*ASSIGNED TASK:* Your task is to transcribe all the entries exactly, excluding pictures.

==========

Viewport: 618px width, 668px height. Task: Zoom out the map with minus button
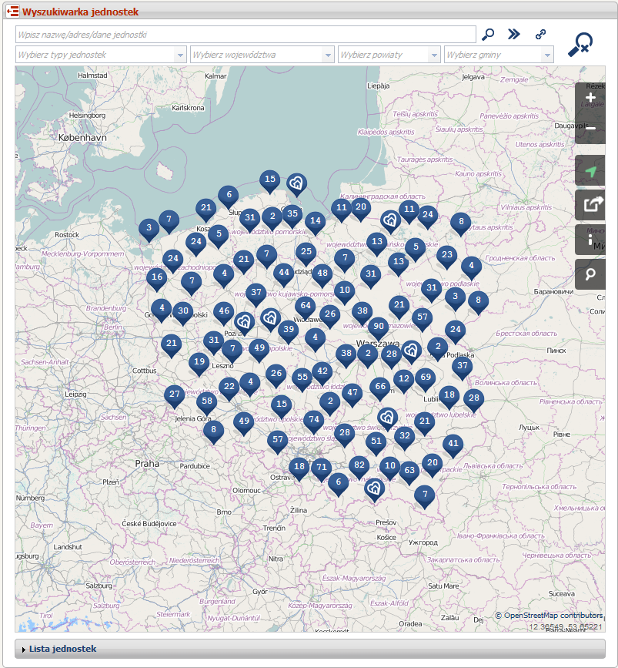[590, 128]
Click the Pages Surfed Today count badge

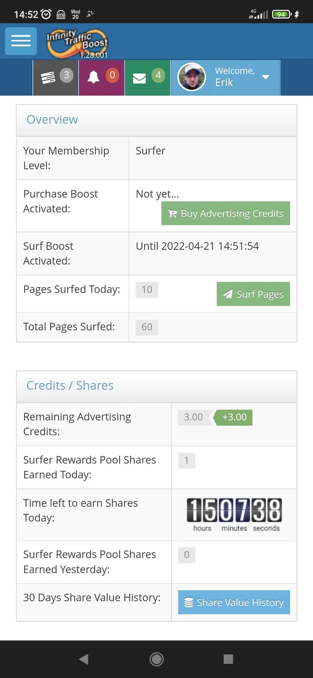point(147,290)
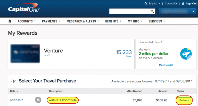The height and width of the screenshot is (106, 198).
Task: Click the Capital One logo
Action: pos(24,8)
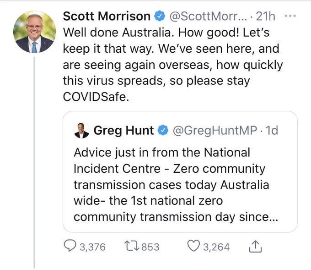Open the quoted tweet's 1d timestamp
The width and height of the screenshot is (311, 270).
click(272, 131)
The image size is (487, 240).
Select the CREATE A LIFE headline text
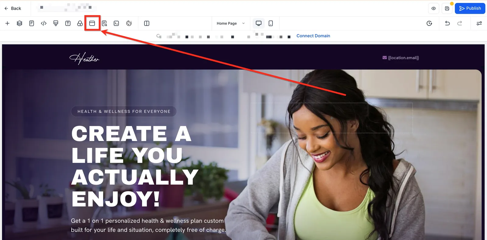(135, 166)

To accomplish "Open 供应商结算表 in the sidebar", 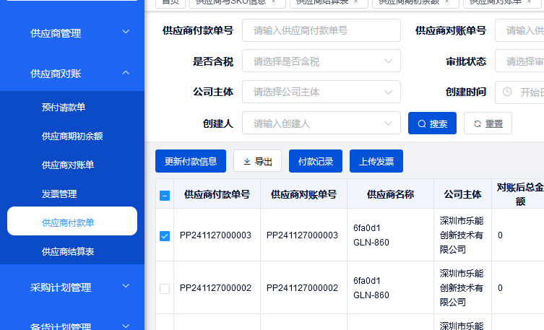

==========

*WRITTEN RESPONSE:*
Viewport: 618px width, 668px height. Task: Zoom out the map with minus button
[590, 128]
Click the Pages Surfed Today count badge

point(147,290)
The height and width of the screenshot is (106, 198).
Task: Click the Capital One logo
Action: pos(24,8)
Open the quoted tweet's 1d timestamp
The width and height of the screenshot is (311, 270).
click(272, 131)
The image size is (487, 240).
Select the CREATE A LIFE headline text
(135, 166)

To accomplish "Open 供应商结算表 in the sidebar", 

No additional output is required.